For the records below, give the count of lines holding the word "computer" and nothing more.
☆ ☆ ☆ ☆ ☆ ☆ ☆
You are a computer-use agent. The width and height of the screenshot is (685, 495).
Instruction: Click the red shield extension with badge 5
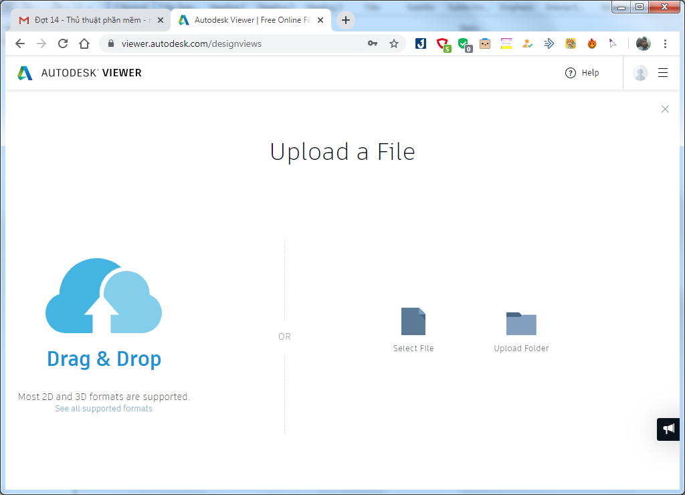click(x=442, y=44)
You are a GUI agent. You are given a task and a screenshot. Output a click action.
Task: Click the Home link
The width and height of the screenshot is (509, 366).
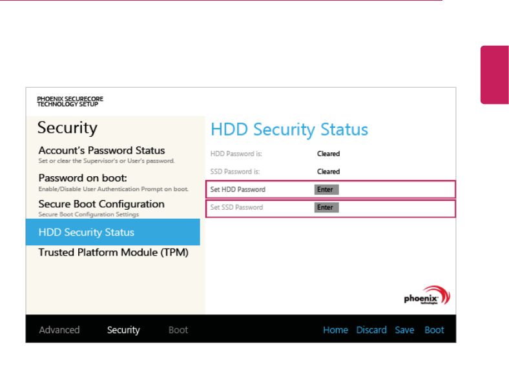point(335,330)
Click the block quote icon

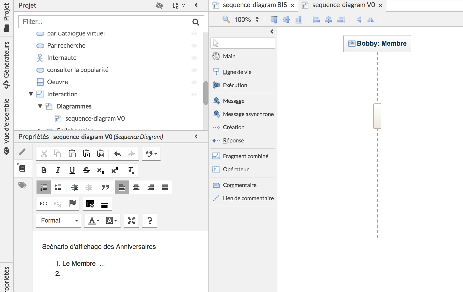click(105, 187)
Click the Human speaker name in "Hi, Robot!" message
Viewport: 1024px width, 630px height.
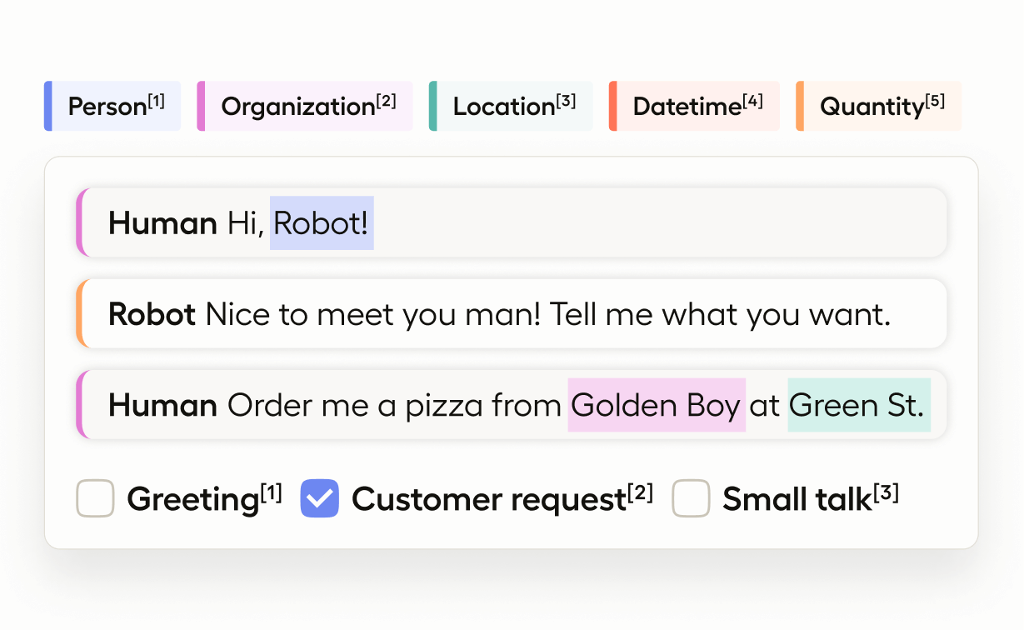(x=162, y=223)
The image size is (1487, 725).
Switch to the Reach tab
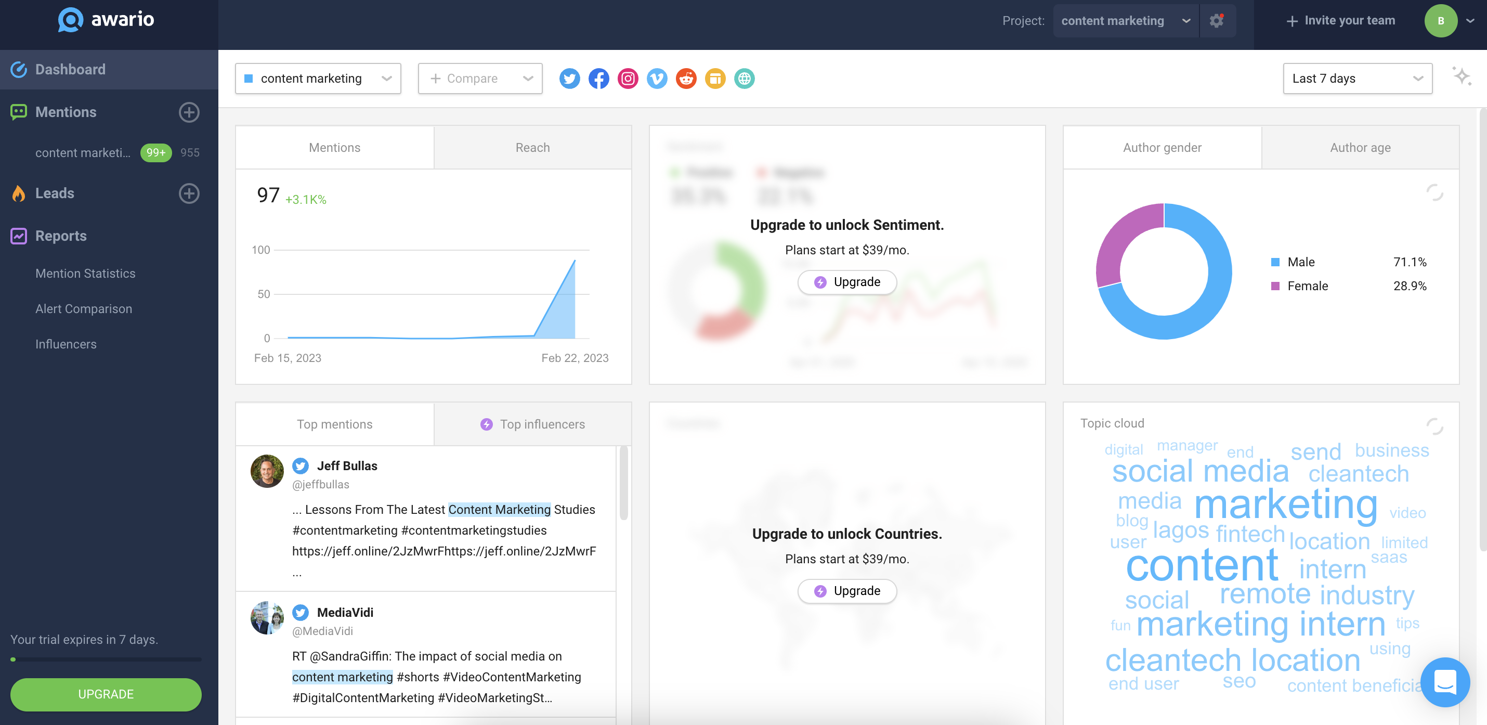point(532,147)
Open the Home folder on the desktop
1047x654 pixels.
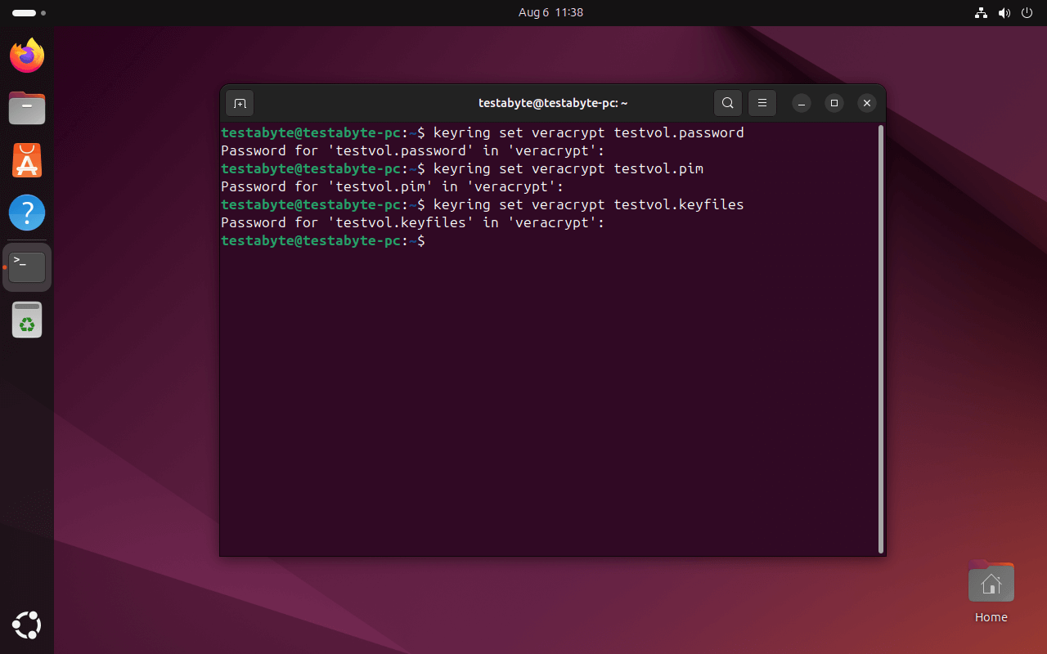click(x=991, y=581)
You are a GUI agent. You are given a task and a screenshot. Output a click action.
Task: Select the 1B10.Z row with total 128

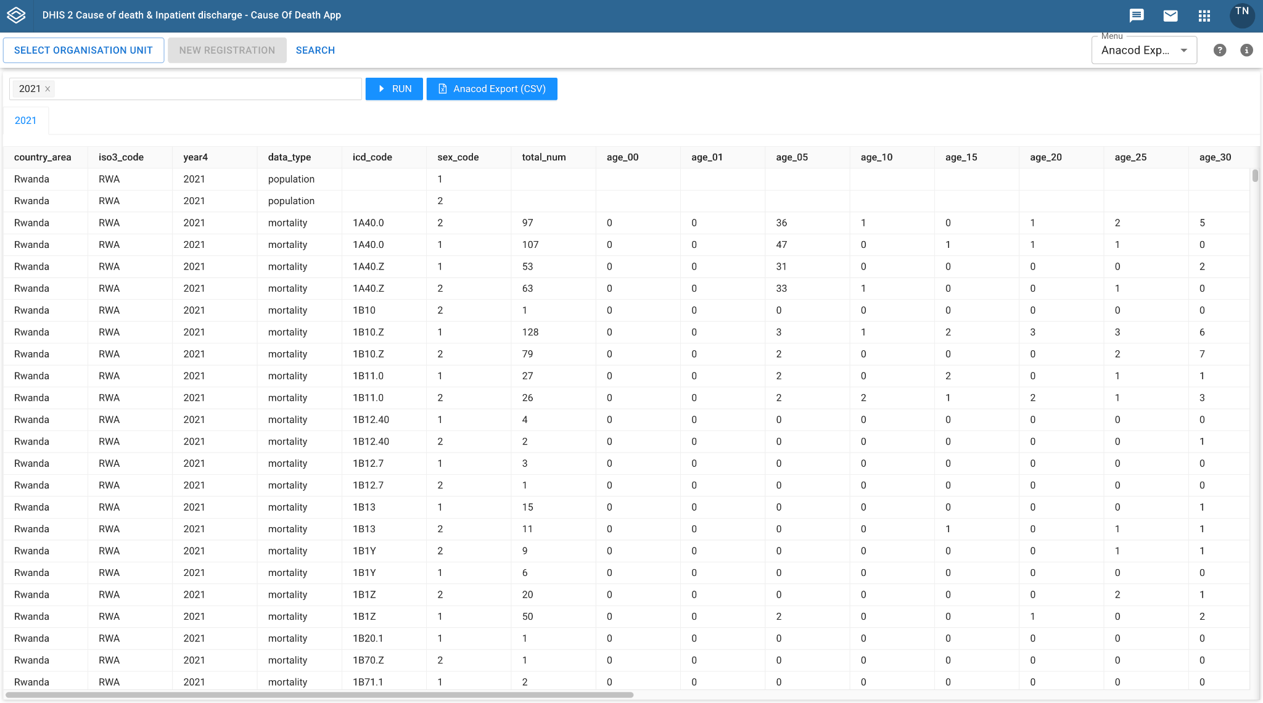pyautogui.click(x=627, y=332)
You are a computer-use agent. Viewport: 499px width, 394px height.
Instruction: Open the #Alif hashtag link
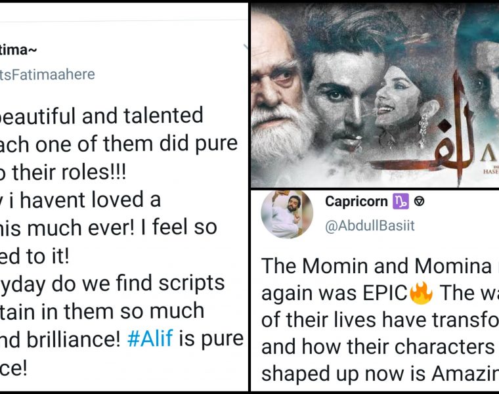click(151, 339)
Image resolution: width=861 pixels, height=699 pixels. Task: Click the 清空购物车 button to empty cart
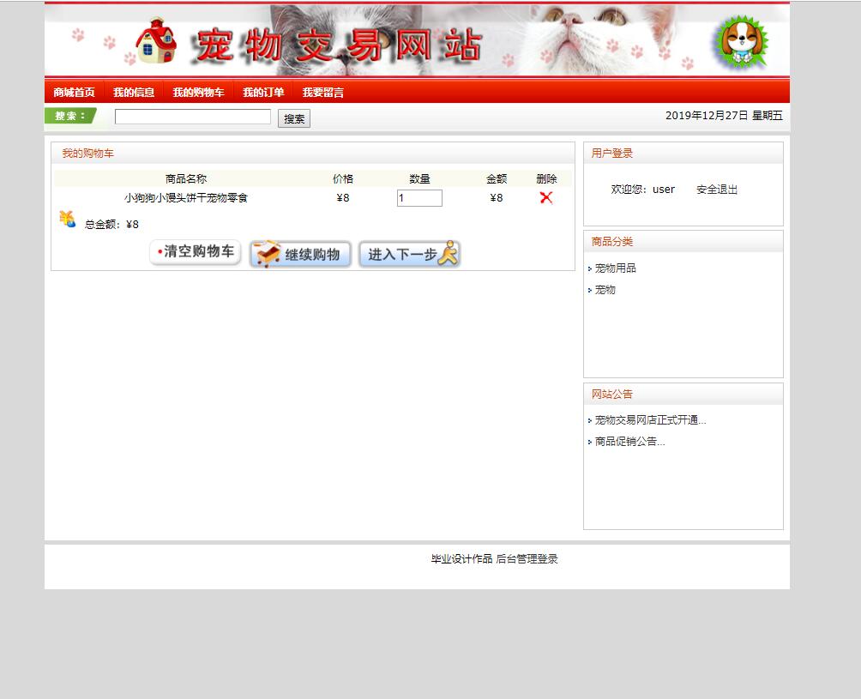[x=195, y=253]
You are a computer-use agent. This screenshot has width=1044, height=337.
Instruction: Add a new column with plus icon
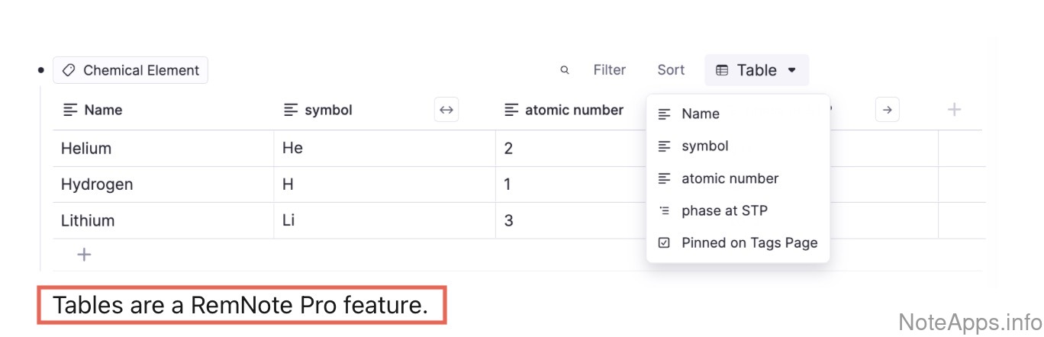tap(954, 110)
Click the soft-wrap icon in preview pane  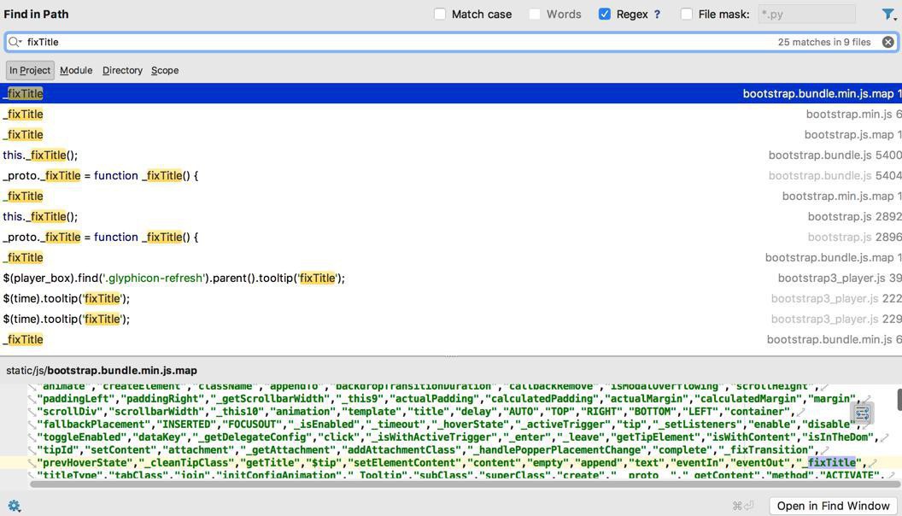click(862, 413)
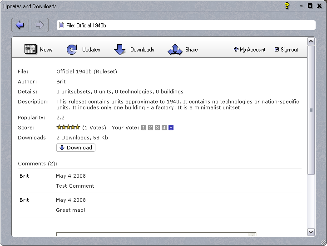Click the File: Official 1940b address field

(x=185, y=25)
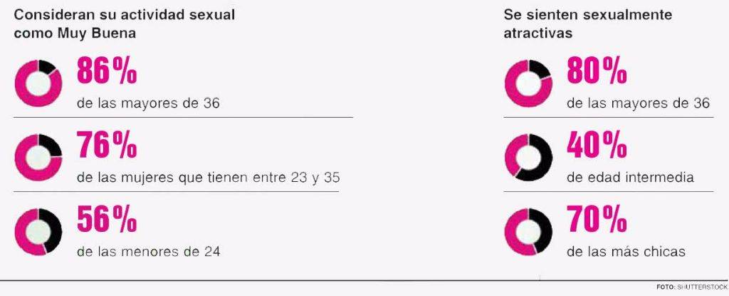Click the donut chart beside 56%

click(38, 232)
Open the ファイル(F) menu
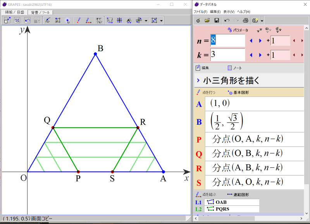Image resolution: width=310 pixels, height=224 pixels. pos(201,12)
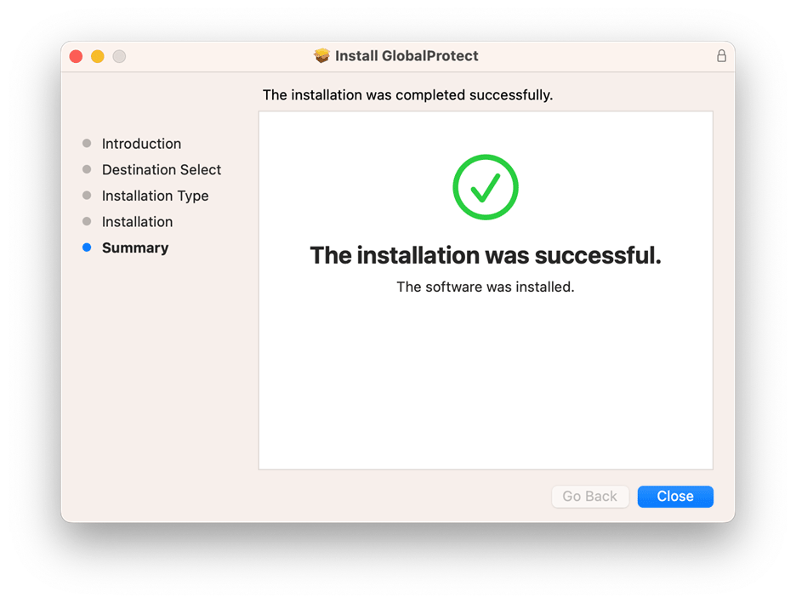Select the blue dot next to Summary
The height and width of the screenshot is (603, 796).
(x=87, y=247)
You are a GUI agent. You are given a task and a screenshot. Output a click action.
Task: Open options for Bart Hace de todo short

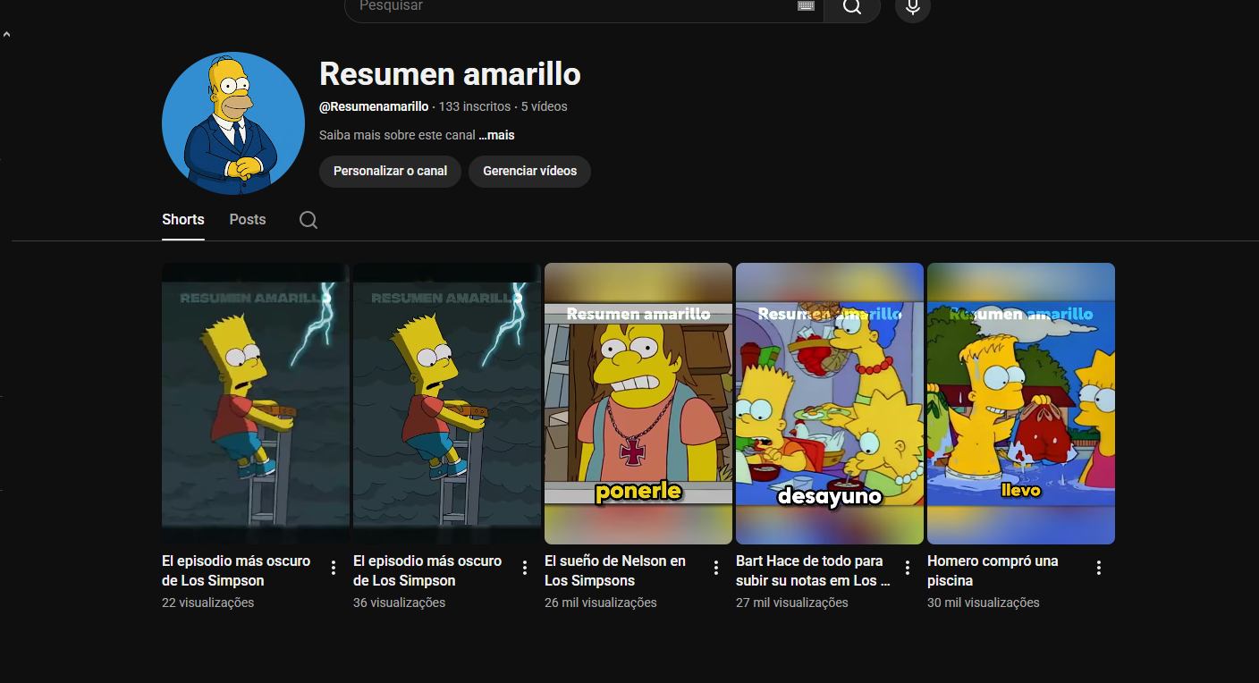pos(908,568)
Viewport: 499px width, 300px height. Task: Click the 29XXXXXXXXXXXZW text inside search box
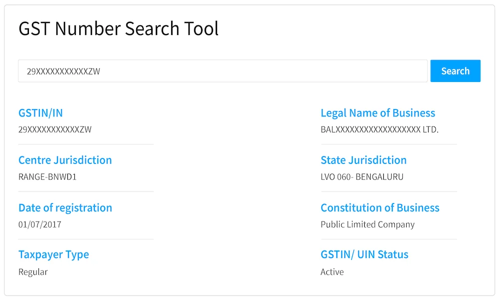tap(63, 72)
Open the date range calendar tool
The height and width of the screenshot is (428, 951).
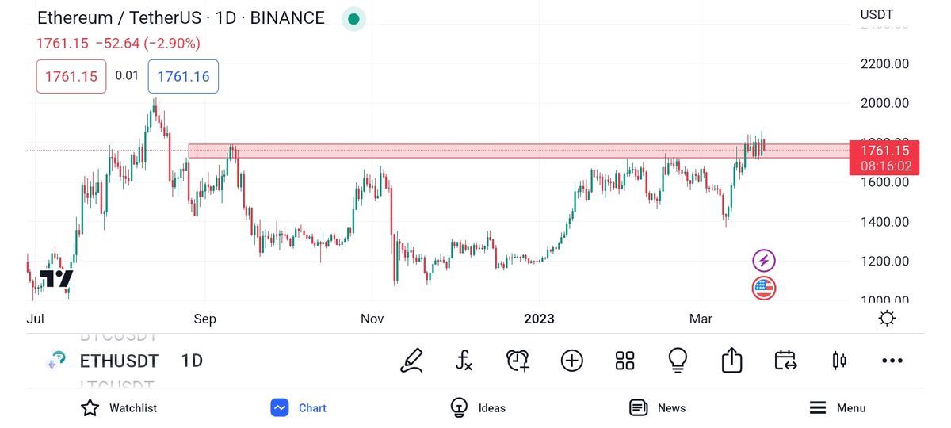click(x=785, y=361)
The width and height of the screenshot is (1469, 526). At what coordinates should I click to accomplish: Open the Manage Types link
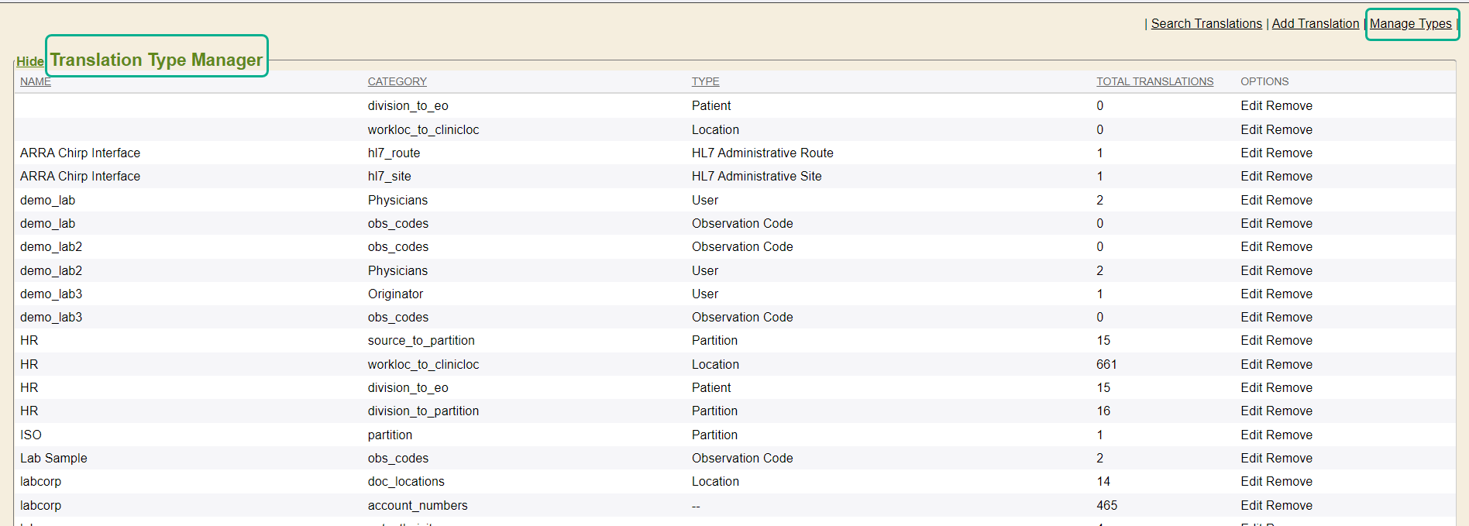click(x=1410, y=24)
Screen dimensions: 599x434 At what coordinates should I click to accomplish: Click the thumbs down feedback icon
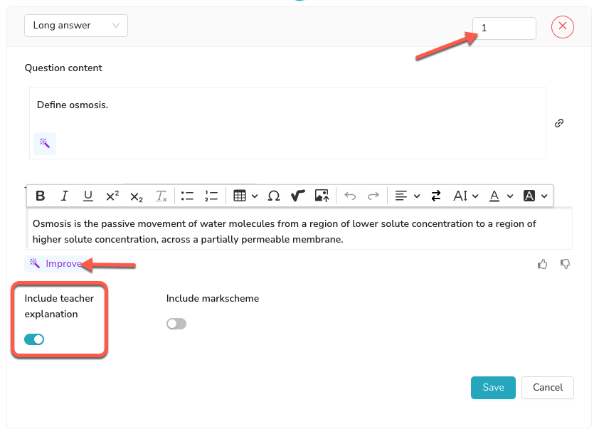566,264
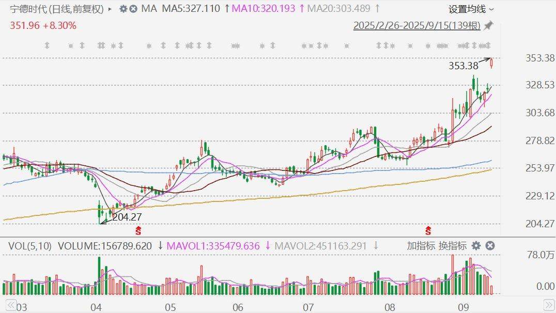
☆ ☆ ☆ ☆ ☆ ☆ ☆
- _Answer to this exercise_: 3